[ASSIGNED TASK]
Find "Instruction: Switch to the Swift Packages tab" in the material below, then copy that line and every subsequent line to the end, exactly.

[RECORDS FOR THIS EXERCISE]
++++++++++++++++++++

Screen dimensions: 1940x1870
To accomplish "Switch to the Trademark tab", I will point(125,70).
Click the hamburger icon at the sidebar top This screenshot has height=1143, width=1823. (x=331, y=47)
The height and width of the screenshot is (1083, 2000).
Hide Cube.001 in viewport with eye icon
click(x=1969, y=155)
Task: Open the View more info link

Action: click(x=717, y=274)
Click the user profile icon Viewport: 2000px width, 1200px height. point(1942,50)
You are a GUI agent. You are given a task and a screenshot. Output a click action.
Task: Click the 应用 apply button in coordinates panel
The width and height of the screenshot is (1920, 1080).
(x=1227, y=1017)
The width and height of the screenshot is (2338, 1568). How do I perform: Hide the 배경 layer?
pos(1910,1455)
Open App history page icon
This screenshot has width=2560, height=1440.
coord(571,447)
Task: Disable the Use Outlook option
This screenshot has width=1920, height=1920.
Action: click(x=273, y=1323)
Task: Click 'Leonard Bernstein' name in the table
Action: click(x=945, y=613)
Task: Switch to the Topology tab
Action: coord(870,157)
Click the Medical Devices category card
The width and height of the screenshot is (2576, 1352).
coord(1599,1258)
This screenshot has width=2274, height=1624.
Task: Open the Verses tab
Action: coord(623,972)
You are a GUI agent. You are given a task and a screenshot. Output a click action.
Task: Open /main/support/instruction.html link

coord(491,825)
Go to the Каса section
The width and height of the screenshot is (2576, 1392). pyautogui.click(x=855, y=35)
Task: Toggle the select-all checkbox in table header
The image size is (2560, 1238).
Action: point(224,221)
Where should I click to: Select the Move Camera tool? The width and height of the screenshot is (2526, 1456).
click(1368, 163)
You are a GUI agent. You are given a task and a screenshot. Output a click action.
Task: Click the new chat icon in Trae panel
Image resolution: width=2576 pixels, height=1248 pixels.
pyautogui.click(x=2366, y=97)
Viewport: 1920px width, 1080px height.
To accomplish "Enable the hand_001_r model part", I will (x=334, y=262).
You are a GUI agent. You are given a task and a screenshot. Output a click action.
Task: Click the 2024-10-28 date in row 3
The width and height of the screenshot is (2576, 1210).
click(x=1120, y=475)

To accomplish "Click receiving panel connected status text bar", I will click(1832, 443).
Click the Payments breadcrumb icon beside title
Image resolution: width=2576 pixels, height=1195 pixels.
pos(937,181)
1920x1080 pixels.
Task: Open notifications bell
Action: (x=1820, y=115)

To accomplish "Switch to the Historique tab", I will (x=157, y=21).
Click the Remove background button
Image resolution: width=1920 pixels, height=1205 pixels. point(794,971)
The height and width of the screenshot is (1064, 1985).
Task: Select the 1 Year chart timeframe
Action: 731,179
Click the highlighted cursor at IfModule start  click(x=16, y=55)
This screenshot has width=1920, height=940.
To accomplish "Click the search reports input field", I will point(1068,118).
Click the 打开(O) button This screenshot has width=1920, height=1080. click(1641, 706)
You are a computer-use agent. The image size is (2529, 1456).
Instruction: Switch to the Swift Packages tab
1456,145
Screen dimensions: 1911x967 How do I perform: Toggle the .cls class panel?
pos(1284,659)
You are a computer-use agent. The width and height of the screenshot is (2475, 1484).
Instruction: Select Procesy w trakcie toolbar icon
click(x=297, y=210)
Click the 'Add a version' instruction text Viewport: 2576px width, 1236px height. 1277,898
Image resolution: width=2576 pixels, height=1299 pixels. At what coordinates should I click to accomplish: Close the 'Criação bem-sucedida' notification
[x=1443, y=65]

++++++++++++++++++++

[RESPONSE]
Instruction: Switch to the Swift Packages tab
1456,145
Screen dimensions: 1911x967 How do I perform: Toggle the .cls class panel?
pos(1284,659)
You are a computer-use agent. The width and height of the screenshot is (2475, 1484).
Instruction: Select Procesy w trakcie toolbar icon
click(x=297, y=210)
Click the 'Add a version' instruction text Viewport: 2576px width, 1236px height. 1277,898
Image resolution: width=2576 pixels, height=1299 pixels. At what coordinates should I click to accomplish: Close the 'Criação bem-sucedida' notification
[x=1443, y=65]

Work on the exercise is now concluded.